I read a theory that the larger dies are a pain to manufacture and that the binning process is churning out plenty of chips suitable for the 2080 but not enough for the 2080 ti. The EVGA step up page is suggesting that the queue might be months long which would suggest that this isn't a short term shortage but instead might be a longer term thing
2080 and 2080TI SLI review with plenty of games tested over at TPU: https://www.techpowerup.com/reviews/NVIDIA/GeForce_RTX_2080_Ti_SLI_RTX_2080_SLI_NVLink/
It's not a theory really, just common sense. Dies are cut from round wafers and have areas where there are imperfections. The larger the die, the less you get per wafer and the more you have a chance of hitting a bad area. This is why AMD are so sorted with Ryzen, because they literally "glue" them together (only using Infinity Fabric). Intel's are single monolithic, so very expensive to make. So yeah, the bigger the die the more it costs and the more chance you have of it being a dud.
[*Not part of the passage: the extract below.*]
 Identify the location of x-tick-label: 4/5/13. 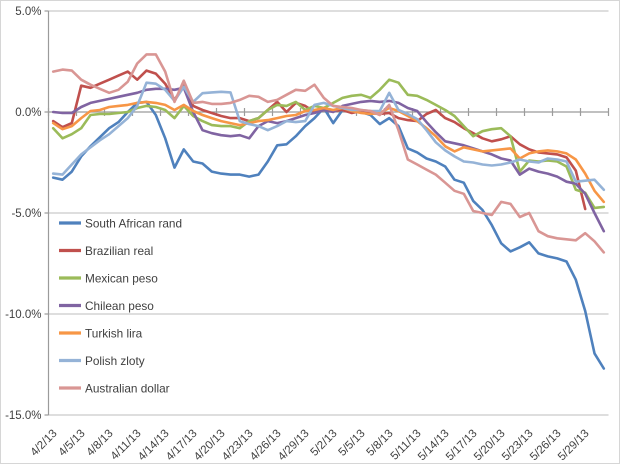
(72, 444).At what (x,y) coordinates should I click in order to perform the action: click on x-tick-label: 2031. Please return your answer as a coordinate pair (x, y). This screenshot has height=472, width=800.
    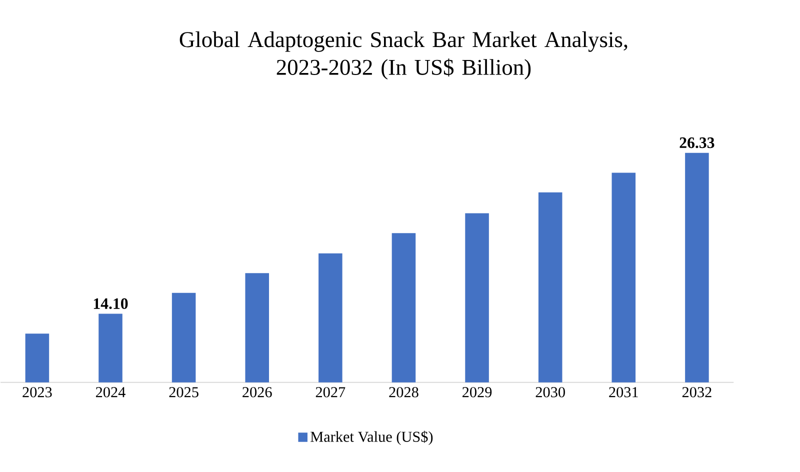
    Looking at the image, I should click on (624, 392).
It's a little more complex than that, certain parts of a wafer have higher failure rates than others, i would imagine Intel use the center for bigger, high performance, dies and the outside edges for smaller chips.
It'd make sense, if they weren't using different chips. The TU104 is not just a cut-down TU102, it's a completely different die. Even the GPCs are not the same, TU102 (and TU106) use 12 SMs/GPC, while TU104 uses 8 per GPC.
Doesn't matter if it is an entirely separate die or not, yield always drops massively as die size goes up, so the theory that TSMC is simply struggling to supply Nvidia with sufficient chips for the TI is perfectly plausible (even if impossible to prove as exact yields for a specific product are impossible to come by).
While i don't dispute that smaller die equals higher yields thing that's not how a wafer gets cut up, a single wafer hosts many different sizes depending on detected defects and the flexibility of how it can be segmented, you may get 10x 752mm2, 20x 652mm2, and 30x 552mm2 from a single wafer for example.
The wafer layout is decided prior to fabbing, and will almost always be only hosting one type of die. You cannot 'cut' one die into another, you can only bin a die into different variants. e.g. All of the Ryzen line use one die (Zen), but binned differently to give different core counts (and clock speed ranges). Trying to cram multiple different dies onto a wafer would mean having to switch out the masks midway through the imaging process, that that introduces all sorts of new opportunities for defects to creep in: you need to take a wafer with a live photoetch, remove it from the scanner, place it in a cartridge, move it to storage, swap the mask, reclean the scanner, move the wafer back to the cleaning station, then load back into the scanner, then realign with the existing pattern. Through all this you need to avoid both exposing the wafer (because it has a live photoetch that you still need of sufficient quality to expose), not get any particles onto the wafer during any of the movement stages (and your cleaning must be FAR less aggressive than normal because you can't destroy that unexposed photoetch mask), AND you need a scanner that can align preceisely to an existing pattern. On a single scan mass the alignment is implicit because the wafer and scanner mechanism are not moved relative to each other (just the scan head). Having a bunch of dies of different sizes from the same wafer is extremely rare, and basically nonexistant for production runs (may occur for research and speciality devices like astronomy CCDs).
No you can't 'cut' one die into another, but you can cut different sizes of dies from one wafer depending, as i said, the flexibility of how it can be segmented. Yes the wafer layout is decided prior to fabbing but that doesn't mean a defective 754mm2 die can't lose 209mm2 of defective wafer so you can make a 545mm2 die, or that you can't cut 100mm2 from a defective 545mm2 piece of wafer, depending, as i said, how you've deigned it.
No, you cannot. That's not how IC manufacturing works. At absolute best you can take a die and disable areas of it that do not work through efusing, but you cannot chop it down to any other size than the one it was designed to be. For example, this is why you will find the Zeppelin die with anything from 2 (EPYC 7251) to 8 cores enabled, but the die itself will ALWAYS be cut to identical dimensions.
Yup Ryzen dies are relatively cheap, and even if part of the die in that square was defective they can literally use it to balance the heat spreader on Threadripper. Lisa Su said at launch it was cheap and yields were high. This is why Intel hired Jim Keller lol, man's a genius.
The scaling is horrendous, when it even works; which in half the games they tested, it did not. SLI is dead, long live SLI.